> [Exercise 1] Do the following statements agree with the press release below? Answer yes or no for each, quoting the words from the press release that decide it. (a) Goklany is listed as receiving $1,000 per month to write a chapter in a Heartland publication. (b) Rep. Doc Hastings agreed to hold a hearing on the issue. (c) The Heartland budget document was first publicized by the Washington Free Beacon.
> [Exercise 2] In the press release below, which subcommittee is Grijalva the ranking member of?
━━ Excerpt
Washington, DC - Congressman Raúl M. Grijalva, a member of the House Natural Resources Committee and the ranking member of the Subcommittee on National Parks, Forests and Public Lands, sent a letter to Interior Department Acting Inspector General Mary Kendall this week requesting an investigation of potentially improper third party payments to DOI science official Indur Goklany.
Goklany has faced ongoing questions about the appearance of his name in the recently publicized 2012 budget for the Heartland Institute, a think tank known for rejecting the overwhelming scientific consensus on the human causes of climate change.
In the document, first publicized by the environmental Web site DeSmogBlog, Goklany is listed as receiving $1,000 per month to write a chapter in a Heartland publication. Such a payment seems to contradict federal guidelines prohibiting federal officials from receiving third party payments for work in their field. Goklany has represented the United States at the UN Intergovernmental Panel on Climate Change.
Grijalva’s letter to Kendall comes after Rep. Doc Hastings, the Committee chairman, rejected Grijalva’s Feb. 22 written request to hold a hearing on the issue. A Hastings spokeswoman told the Washington Free Beacon that committee staff “don’t anticipate the committee’s attention to be diverted to Rep. Grijalva’s request.”
The text of the new letter to Kendall is below. A PDF of the letter is reviewable at http://1.usa.gov/AcVfj1.
The Hon. Mary Kendall
Acting Inspector General, U.S. Department of the Interior
1849 C Street NW - Mail Stop 4428
Washington, D.C. 20240
Dear Ms. Kendall,
I recently wrote to Rep. Doc Hastings, chairman of the House Natural Resources Committee, to request a hearing to determine whether a Department of the Interior (DOI) employee named Indur Goklany accepted outside payment for work in violation of DOI conflict of interest rules. I recently learned through the media that Rep. Hastings has decided not to pursue this matter.
━━━━
━━ Excerpted data
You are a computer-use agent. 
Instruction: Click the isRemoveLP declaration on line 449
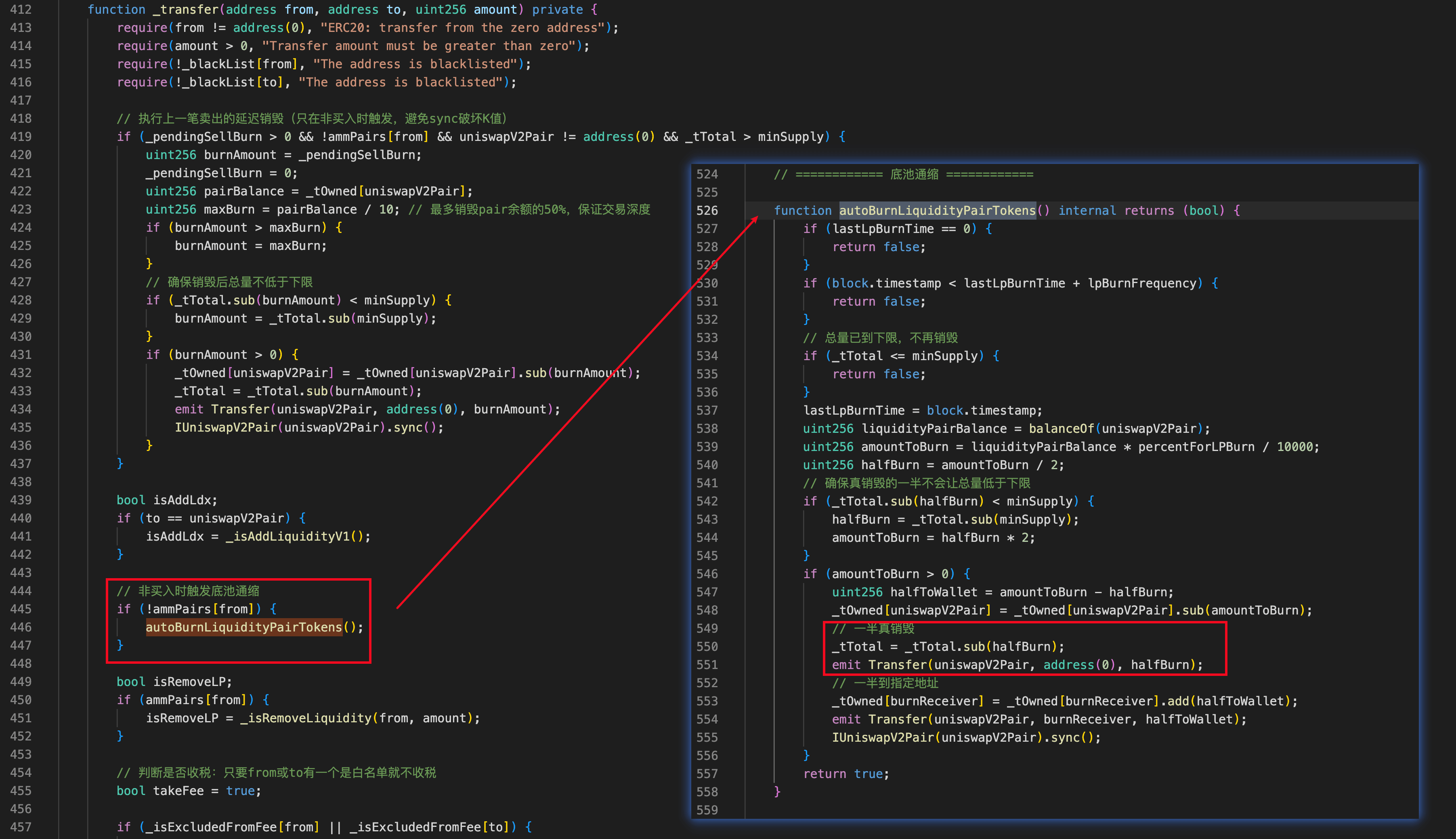pyautogui.click(x=189, y=682)
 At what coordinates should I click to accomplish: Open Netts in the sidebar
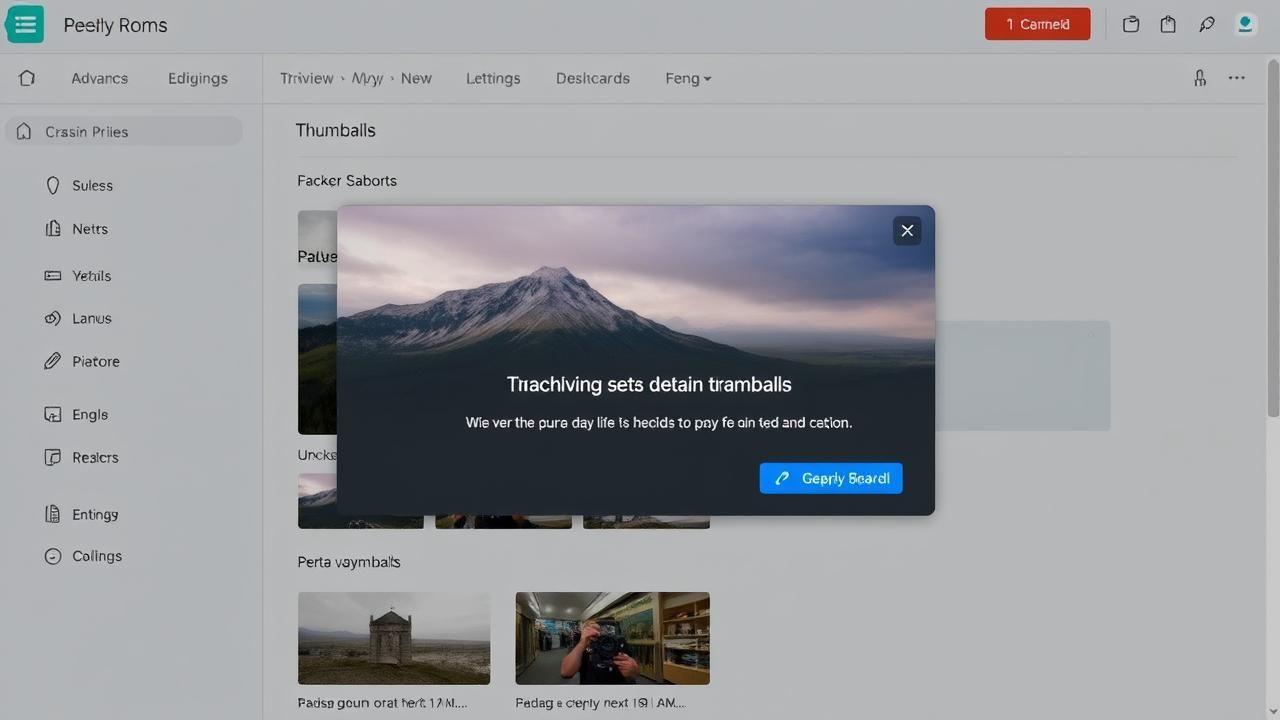point(89,229)

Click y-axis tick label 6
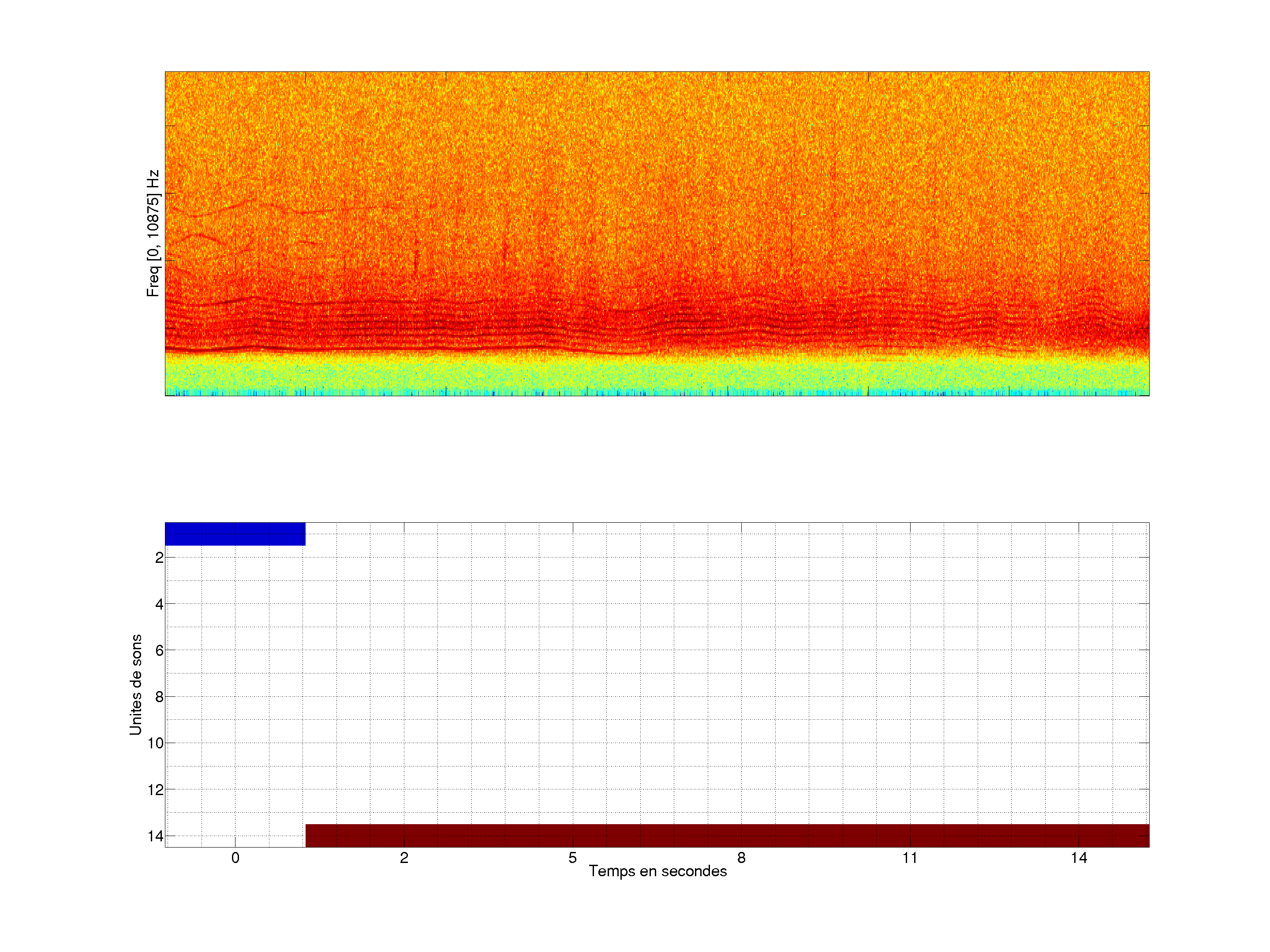(159, 651)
━━━━
> [Written answer 1]
(a) Yes: "Goklany is listed as receiving $1,000 per month to write a chapter in a Heartland publication."
(b) No: "Rep. Doc Hastings, the Committee chairman, rejected Grijalva’s Feb. 22 written request to hold a hearing on the issue."
(c) No: "first publicized by the environmental Web site DeSmogBlog"

> [Written answer 2] The Subcommittee on National Parks, Forests and Public Lands.